Stara arabska legenda mówi: Allach na początku stworzył z ognia duchy dżinów. Rozgniewał się na nich za ich krętactwo i kłamliwość, odprawił ich więc pod ziemię aby tam żyli. I tylko po tym fakcie stworzył z gliny swoje główne dzieło – człowieka. Uważa się, że kobieta, zgrzeszyła z Dżinem, i przez to została pra…pra…pra babcią wszystkich późniejszych rudowłosych panien.
2) Wyjaśnienie według nacji:
W starożytnym Egipcie rude włosy były postrzegane jako pechowe.
Starożytni Grecy wierzyli, że rudowłosi po śmierci zmieniają się w wampiry.
Z rudymi włosami malowano we Włoszech obrazy, na których były przedstawiane postacie o tym kolorze włosów: Judasza, Marię Magdalenę, czy Lilith. Dzięki temu pogłębiało się przekonanie, że osoby posiadające ten odcień włosów są grzeszne, lubieżne, skazane na wieczne potępienie.

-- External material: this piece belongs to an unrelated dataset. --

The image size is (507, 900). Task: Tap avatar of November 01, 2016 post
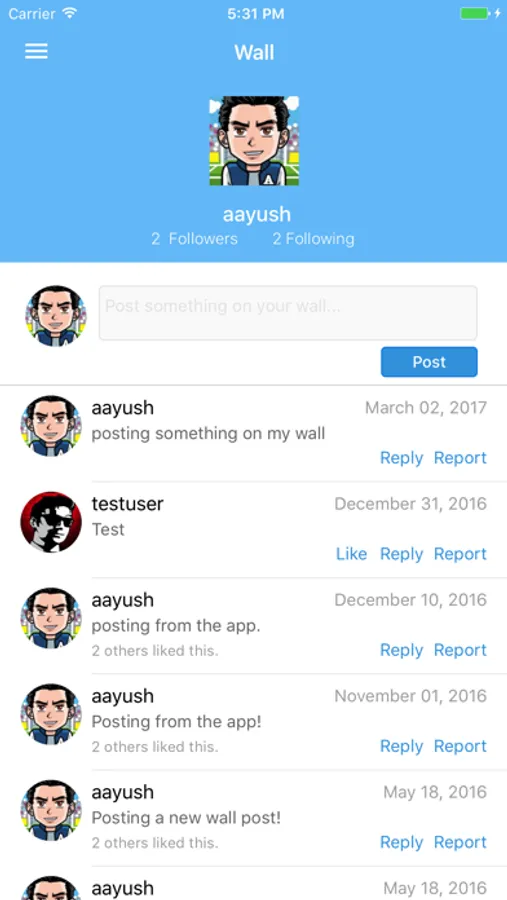(x=51, y=714)
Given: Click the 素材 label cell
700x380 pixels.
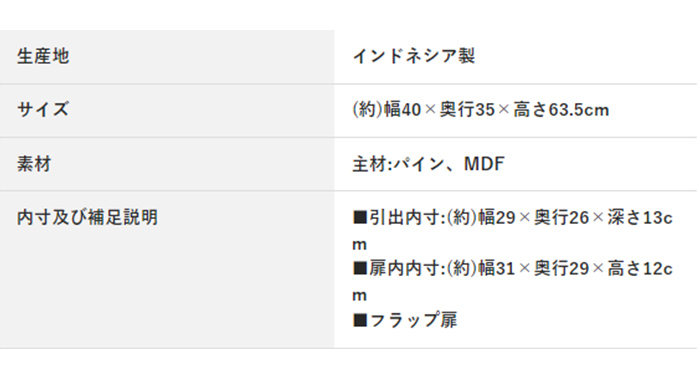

3) Wyjaśnienie historyczne:
W średniowiecznej Europie z rudymi włosami przedstawiane były najczęściej czarownice, kojarzone z nadprzyrodzonymi mocami. W czasach polowań na czarownice rude dziewczęta szły „na pierwszy ogień”. One także kojarzone były z dodatkowymi mocami.
W podręczniku z końca XV wieku „Młot na czarownice” (Malleus Maleficarum), spisanym przez dwóch dominikańskich inkwizytorów, można było znaleźć wskazówki, jak rozpoznać czarownicę. Jednymi z wyznaczników miały być rude włosy i zielone oczy, dodatkowym potwierdzeniem było znamię na ciele (czyli już po mnie :P).
W tamtych czasach rudowłosa kobieta mogła uważać się za pechową – w przenośni i dosłownie!
4) Wyjaśnienie naukowe:
Istnieje również stereotyp mówiący, iż rudowłosi są bardziej namiętni i pożądliwi, i on jest jak najbardziej prawdziwy. Brytyjscy badacze dowiedli, że kobiety o rudych włosach mają bogatsze życie seksualne. Uprawiają seks średnio 3 razy w tygodniu, gdy blondynki i szatynki tylko dwa!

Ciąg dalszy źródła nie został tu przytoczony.